Ganz einfach: Auch wenn viel Geld im Spiel ist, sollte Profisport immernoch dem Selbstzweck dienen, dass man als Spieler dort, wo man spielt, den maximalen sportlichen Erfolg erzielt. Selbstverständlich zieht dieser dann automatisch finanzielle Einkünfte/Belohnungen nach sich. Solange diese Gleichung erfüllt war, haben das die Leute auch hingenommen. Darum geht es aber augenscheinlich sehr vielen Spielern gar nicht mehr. Es geht anscheinend tatsächlich nur noch darum, in wenigen Jahren möglichst viel Geld abzusahnen, ganz unabhängig davon, ob man sportlich erfolgreich ist oder nicht.

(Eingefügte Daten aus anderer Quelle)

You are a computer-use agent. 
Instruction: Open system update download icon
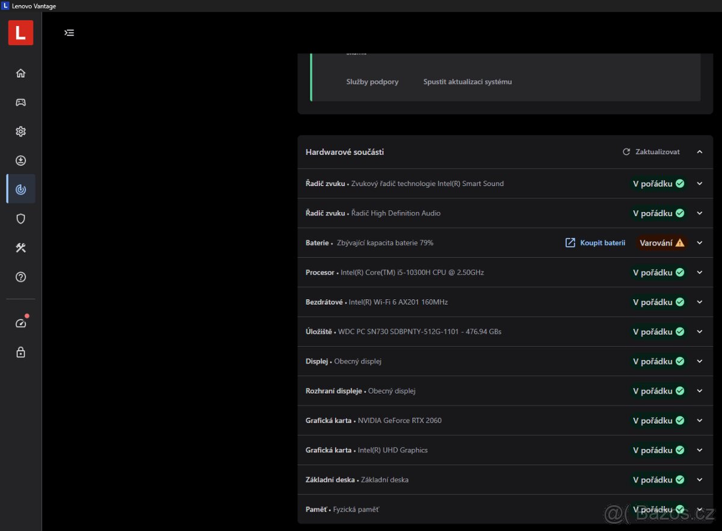point(20,161)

Fazit: Dieser Trend ist frappierend und gefährdet letztlich den Fußball als Mannschaftssport in seiner Existenz. Denn eine solche nur noch rein egoistische Entwicklung steht in direktem Widerspruch zum grundlegenden Selbtszweck des Fußballspiels: Zusammen in einer Gruppe nach dem maximalen Erfolg streben. Ich-AGs holen aber weder Titel, noch gute Tabellenplätze. Und dass das stimmt, kann man gerade an Konstrukten wie Hoffenheim sehen. Hoffenheim hat bisher noch nie einen Titel geholt und trotz der Qualität, die auf dem Platz steht, stets nur vorübergehend sportlich "zu begeistern" gewusst.
Herr O. steht für diesen Trend, genau wie ein Herr Selke. Deswegen muss man mit allem was man hat, dagegen ankämpfen. Und wenn man in der Kreisliga landet.